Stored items
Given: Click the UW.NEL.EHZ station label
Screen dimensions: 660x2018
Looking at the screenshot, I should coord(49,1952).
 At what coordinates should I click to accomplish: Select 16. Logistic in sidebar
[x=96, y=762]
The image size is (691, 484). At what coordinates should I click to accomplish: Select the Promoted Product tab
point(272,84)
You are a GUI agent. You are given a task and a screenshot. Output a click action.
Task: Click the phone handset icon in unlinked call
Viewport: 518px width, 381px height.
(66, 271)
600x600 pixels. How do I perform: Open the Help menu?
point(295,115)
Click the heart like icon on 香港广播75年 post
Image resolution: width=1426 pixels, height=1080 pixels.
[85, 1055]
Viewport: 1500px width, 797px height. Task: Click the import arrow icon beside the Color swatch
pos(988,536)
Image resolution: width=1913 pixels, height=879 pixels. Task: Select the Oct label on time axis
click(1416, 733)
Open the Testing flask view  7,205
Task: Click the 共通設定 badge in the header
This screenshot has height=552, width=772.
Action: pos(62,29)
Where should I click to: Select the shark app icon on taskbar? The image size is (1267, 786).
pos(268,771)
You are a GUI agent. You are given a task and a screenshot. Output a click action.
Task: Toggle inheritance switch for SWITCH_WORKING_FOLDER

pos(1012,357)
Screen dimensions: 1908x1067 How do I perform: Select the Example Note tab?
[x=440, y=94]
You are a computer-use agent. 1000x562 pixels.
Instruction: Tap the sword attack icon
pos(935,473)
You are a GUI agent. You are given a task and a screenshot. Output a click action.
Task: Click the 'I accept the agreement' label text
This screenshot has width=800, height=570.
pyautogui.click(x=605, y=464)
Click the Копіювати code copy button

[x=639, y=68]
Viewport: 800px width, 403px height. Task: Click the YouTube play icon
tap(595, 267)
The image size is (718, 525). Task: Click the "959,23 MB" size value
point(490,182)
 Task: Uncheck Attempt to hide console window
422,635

## WHAT YOU WILL DO
Taking the line that contains "Instruction: Tap the sword attack icon" as the first, reproduce every line through the end of the entries exactly.

## TASK RESPONSE
Instruction: Tap the sword attack icon
pos(935,473)
You are a GUI agent. You are given a task and a screenshot. Output a click action.
Task: Click the 'I accept the agreement' label text
This screenshot has width=800, height=570.
pyautogui.click(x=605, y=464)
Click the Копіювати code copy button

[x=639, y=68]
Viewport: 800px width, 403px height. Task: Click the YouTube play icon
tap(595, 267)
The image size is (718, 525). Task: Click the "959,23 MB" size value
point(490,182)
 Task: Uncheck Attempt to hide console window
422,635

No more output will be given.